Chair of the Massachusetts Republican Party
- In office 2003–2007
- Preceded by: Jean Inman (acting)
- Succeeded by: Peter G. Torkildsen

Personal details
- Born: 1967 (age 58–59) New York City, U.S.
- Party: Republican
- Education: Bates College (BA) Columbia University (MBA)

= Darrell Crate =

American businessman (born 1967)

Darrell W. Crate (born 1967) is an American investor, private equity manager, and philanthropist. He is the CEO of Easterly Government Properties, Inc., a New York Stock Exchange-listed company that he co-founded in 2015. He is also the founder and managing principal of Easterly Asset Management, a multi-affiliate platform of high-performing boutique investment managers.

A native of New York City, Crate attended Bates College in Lewiston, Maine before attending Columbia Business School in New York City. He began his career with Chase Manhattan Bank and Chase Manhattan Securities, where he served as the managing director of Financial Institutions Group based in London. Soon after he joined Affiliated Managers Group where he helped to scale the business from 1998 to 2011 as chief financial officer.

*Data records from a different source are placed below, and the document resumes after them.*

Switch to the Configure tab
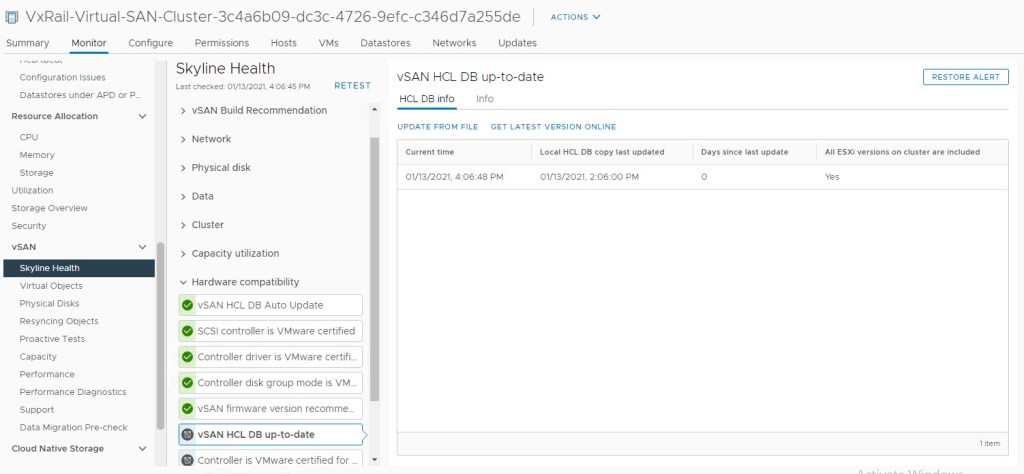This screenshot has height=474, width=1024. (x=150, y=43)
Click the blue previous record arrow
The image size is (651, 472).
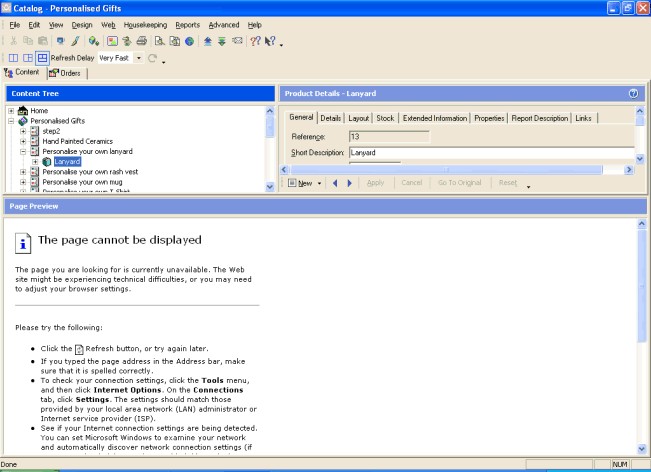pos(334,183)
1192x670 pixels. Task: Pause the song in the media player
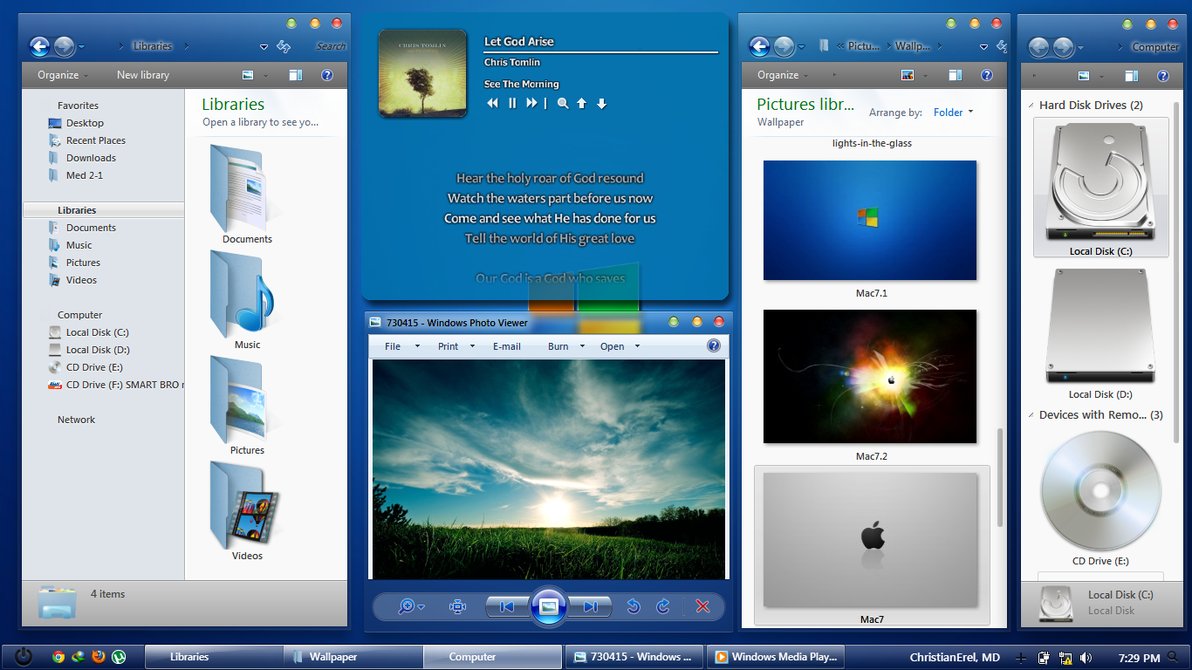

After departing AMG, Crate served as treasurer and a member of the executive committee of the Romney for President campaign in 2012, a role that he also held during the Romney's 2008 campaign. From 2003 to 2007, Crate served as the chairman of the Massachusetts Republican Party and a senior advisor to Romney, who was the Governor of Massachusetts at the time. In 2009, Crate founded Easterly, where he has focused on several ventures, including founding a publicly traded REIT, sponsoring a SPAC, and building an asset management platform that owns stakes in boutique investment management businesses and assists them with their strategic growth.

== Early life and education ==
Crate was born in New York City in 1967. Crate received his Bachelor of Arts in economics from Bates College in 1989 and his M.B.A. from Columbia Business School in 1995.

== Investment career ==
=== Chase bank ===
Crate began his career with Chase Manhattan and Chase Manhattan Securities in New York. His last assignment as the managing director of the Financial Institutions Group based in London, focusing exclusively on investment management firms in England, Spain, France, Italy, Germany and the Benelux region.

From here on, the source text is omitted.